''The reckless moment'' – 1949 de Max Ophüls est l'histoire d'une mère de famille, femme forte, en butte à une mauvaise fréquentation de sa fille qui tourne mal. Mais la femme forte garde la tête froide ; elle se débarrasse du cadavre encombrant et continue à préparer Noël et à tenir sa maisonnée tout en faisant face à la situation d'un duo de maîtres chanteurs venu la faire chanter en échange de lettres compromettantes écrites par la fille au cadavre lorsqu'il était vivant.

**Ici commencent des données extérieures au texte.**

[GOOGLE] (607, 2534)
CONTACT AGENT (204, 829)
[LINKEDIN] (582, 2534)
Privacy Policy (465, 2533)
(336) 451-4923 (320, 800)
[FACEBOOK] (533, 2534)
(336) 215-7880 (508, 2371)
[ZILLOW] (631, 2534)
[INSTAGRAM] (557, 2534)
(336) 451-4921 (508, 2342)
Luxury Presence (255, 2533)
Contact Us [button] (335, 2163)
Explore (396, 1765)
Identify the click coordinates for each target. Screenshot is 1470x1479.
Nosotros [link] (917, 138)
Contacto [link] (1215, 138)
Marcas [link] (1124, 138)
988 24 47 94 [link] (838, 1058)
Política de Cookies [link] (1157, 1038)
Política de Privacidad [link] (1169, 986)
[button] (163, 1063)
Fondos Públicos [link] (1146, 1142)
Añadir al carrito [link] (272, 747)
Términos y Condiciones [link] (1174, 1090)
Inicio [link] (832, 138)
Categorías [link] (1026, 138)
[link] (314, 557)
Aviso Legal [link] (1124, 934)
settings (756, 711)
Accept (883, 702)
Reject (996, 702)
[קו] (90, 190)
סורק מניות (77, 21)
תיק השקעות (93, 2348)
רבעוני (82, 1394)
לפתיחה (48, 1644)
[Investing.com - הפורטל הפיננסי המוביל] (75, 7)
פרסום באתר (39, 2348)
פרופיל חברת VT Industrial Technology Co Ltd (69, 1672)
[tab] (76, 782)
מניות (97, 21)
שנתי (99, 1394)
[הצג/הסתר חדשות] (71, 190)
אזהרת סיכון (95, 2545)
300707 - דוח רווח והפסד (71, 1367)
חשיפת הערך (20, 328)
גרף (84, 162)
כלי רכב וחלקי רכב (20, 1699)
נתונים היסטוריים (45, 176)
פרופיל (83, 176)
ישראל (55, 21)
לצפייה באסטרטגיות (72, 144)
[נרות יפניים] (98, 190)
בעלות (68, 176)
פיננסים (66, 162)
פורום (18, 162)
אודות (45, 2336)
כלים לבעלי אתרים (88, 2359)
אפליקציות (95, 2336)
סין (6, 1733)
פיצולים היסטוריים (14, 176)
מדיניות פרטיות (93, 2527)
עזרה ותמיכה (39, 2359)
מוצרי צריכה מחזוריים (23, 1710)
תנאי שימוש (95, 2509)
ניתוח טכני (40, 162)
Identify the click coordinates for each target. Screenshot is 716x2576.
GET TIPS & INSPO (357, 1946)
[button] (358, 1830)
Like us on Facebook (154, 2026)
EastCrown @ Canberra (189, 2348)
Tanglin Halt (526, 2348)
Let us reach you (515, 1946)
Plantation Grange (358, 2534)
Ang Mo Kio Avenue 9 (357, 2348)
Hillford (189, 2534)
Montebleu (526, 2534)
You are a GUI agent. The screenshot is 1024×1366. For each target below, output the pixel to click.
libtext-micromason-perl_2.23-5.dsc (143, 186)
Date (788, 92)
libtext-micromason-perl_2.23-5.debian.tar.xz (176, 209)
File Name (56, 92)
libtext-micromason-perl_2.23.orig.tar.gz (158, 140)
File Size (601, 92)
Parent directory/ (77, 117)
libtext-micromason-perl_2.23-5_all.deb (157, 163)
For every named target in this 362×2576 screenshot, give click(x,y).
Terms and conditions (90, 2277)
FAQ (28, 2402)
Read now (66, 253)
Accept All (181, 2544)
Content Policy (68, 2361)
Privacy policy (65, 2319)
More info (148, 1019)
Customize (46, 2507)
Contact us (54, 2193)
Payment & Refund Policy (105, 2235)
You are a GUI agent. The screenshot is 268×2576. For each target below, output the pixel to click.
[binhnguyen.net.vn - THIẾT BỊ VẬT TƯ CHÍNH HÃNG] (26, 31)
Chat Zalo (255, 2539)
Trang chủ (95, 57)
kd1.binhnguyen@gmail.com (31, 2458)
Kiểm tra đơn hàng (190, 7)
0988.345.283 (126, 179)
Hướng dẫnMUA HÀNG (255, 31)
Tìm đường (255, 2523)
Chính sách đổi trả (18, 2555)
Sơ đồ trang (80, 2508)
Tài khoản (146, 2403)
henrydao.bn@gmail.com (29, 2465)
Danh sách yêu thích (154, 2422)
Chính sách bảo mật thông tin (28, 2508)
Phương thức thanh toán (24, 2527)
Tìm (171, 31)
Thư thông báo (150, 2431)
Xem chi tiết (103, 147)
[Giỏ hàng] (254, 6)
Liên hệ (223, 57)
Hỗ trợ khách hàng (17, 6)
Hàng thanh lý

Joan Bennett est parfaite dans le rôle de femme déterminée à sauver sa famille en dépit des obstacles qui s'accumulent. Par chance l'un des maîtres chanteurs tombe sous le charme de cette détermination et se retourne contre son comparse. James Mason tient le rôle de mauvais garçon mais à contre-emploi, tant que l'on ne croit pas un instant à sa mauvaiseté et ce, dès sa première apparition où il paraît plutôt flic que voyou. Cela tombe bien car il est un malfrat prévenant qui se rachète une conduite en endossant le meurtre qui n'en est pas un, sauvant ainsi l'honneur et l'avenir de Joan Bennett and familly.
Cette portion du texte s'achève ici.